• PASSAGE
^^^^^^^^
The Mock Snowmobile Incident

On December 4th, 2010 the Bear Point Sno-Crisers held a mock snowmobile incident at the ball diamond in Wausaukee.  These are some of the pictures from the event.  Click on any picture to start a slideshow of larger photos.

The mock incident demonstrated the response to a snowmobile accident in the woods. They brought trees out onto the diamond and three old sleds. Two of the sleds had gone head on, a third one rear ended one of the first two sleds after it crashed. The scene was complete with three victims.

Slug narrated the incident and told the story of a crash about 5 miles into the woods off of 180.  Of the three victims, one had a hurt arm, one was seriously injured, and one was a likely fatality. The victim with the hurt arm called 911 and the clock started rolling.

The first people on the scene was the trail patrol. They got blankets on the victims, helped 911 dispatch guide rescuers to the scene, rendered what first aid that they could, and marked the scene to alert other snowmobilers coming down the trail. A few minutes later the Wausaukee VFD responded with an ATV and ATV pulled ambulance.  Soon after the Wausaukee Rescue Squad was on scene with an ambulance and first responders.
^^^^^^^^
• STORED DATA
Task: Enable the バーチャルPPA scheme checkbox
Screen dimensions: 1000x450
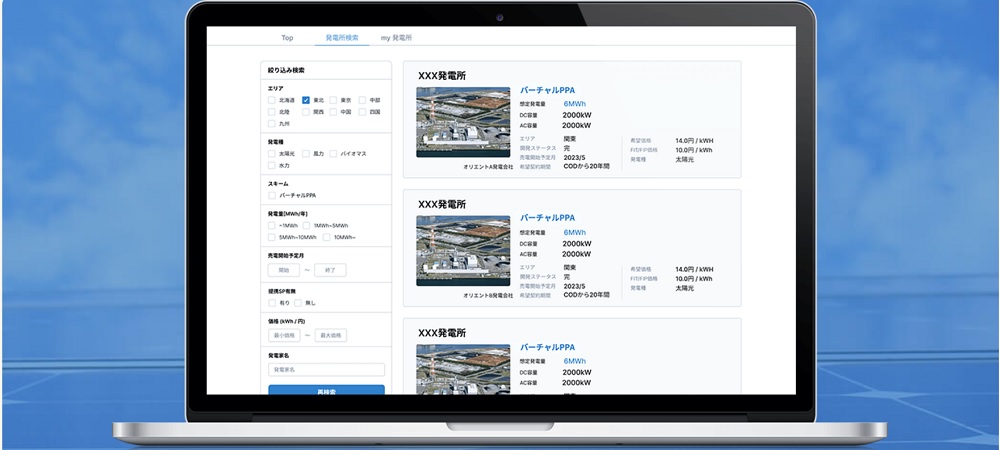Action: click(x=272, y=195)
^^^^^^^^
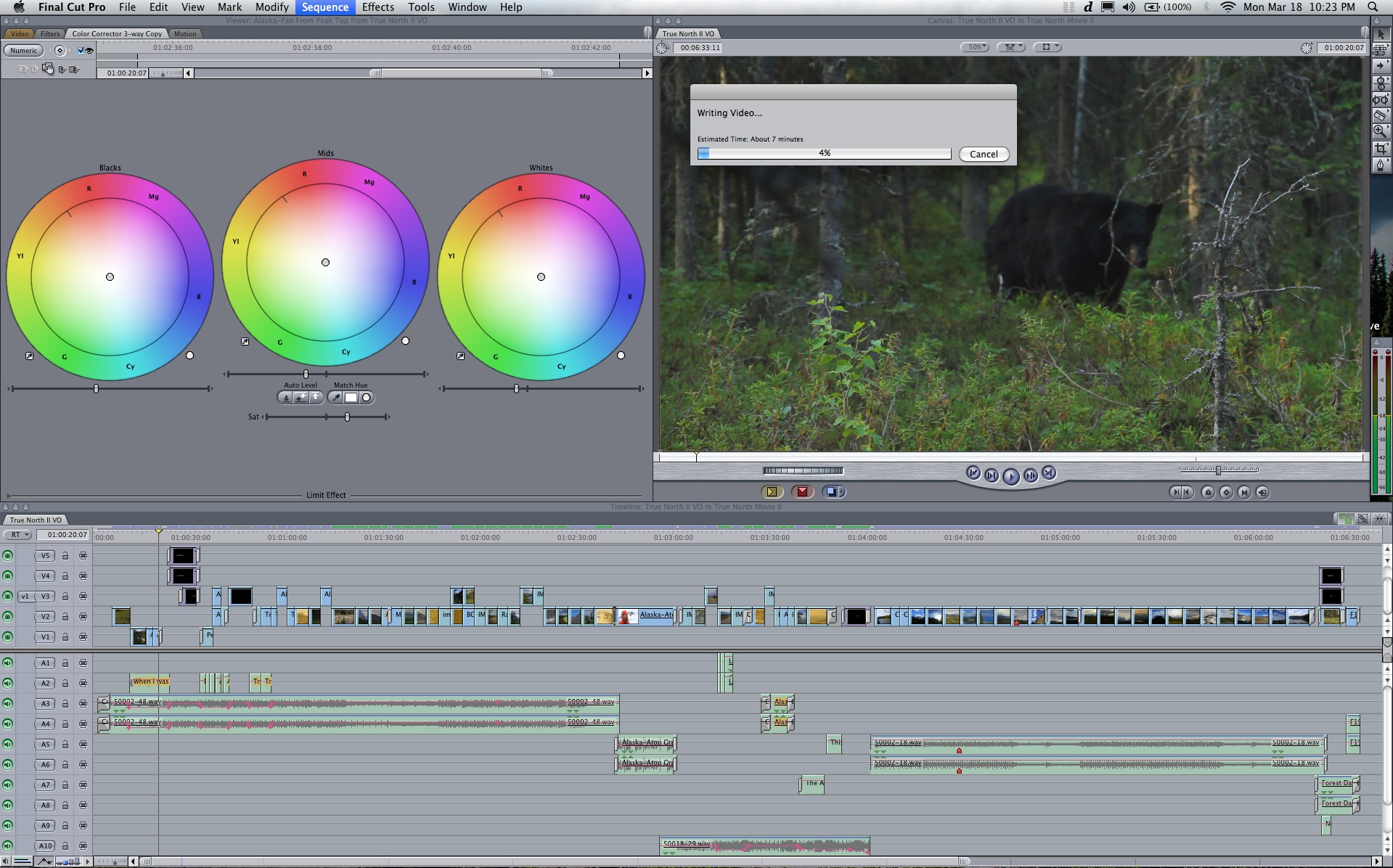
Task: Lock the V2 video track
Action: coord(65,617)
^^^^^^^^
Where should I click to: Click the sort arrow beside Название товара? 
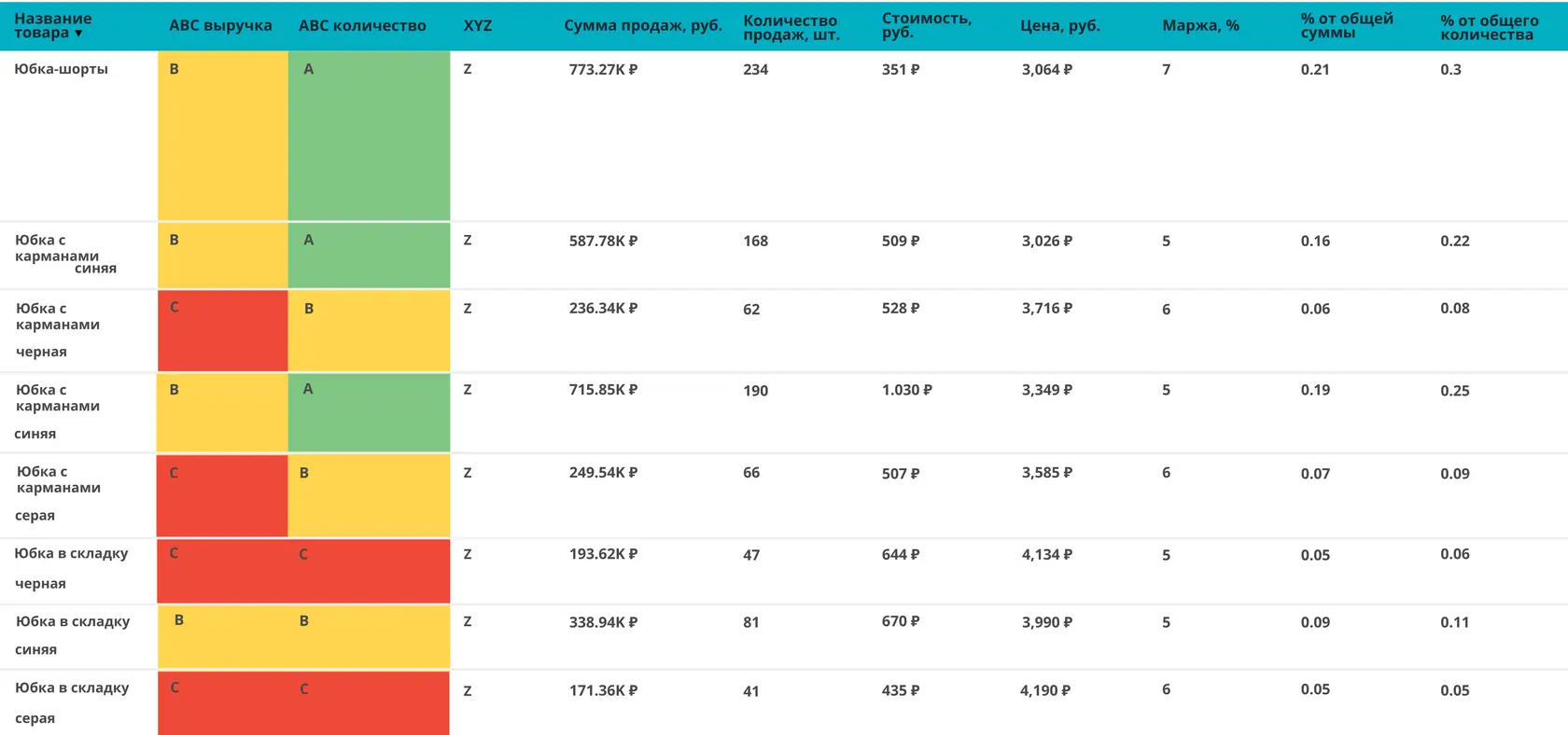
^^^^^^^^
• TASK A
According to the account of the mock snowmobile incident, who were the first people on the scene?
• TASK B
Retype the account of the mock snowmobile incident from "On December 4th, 2010" up to and including "of larger photos.".
The records come from a source unrelated to the account of the mock snowmobile incident.

• REPLY A
The trail patrol.

• REPLY B
On December 4th, 2010 the Bear Point Sno-Crisers held a mock snowmobile incident at the ball diamond in Wausaukee.  These are some of the pictures from the event.  Click on any picture to start a slideshow of larger photos.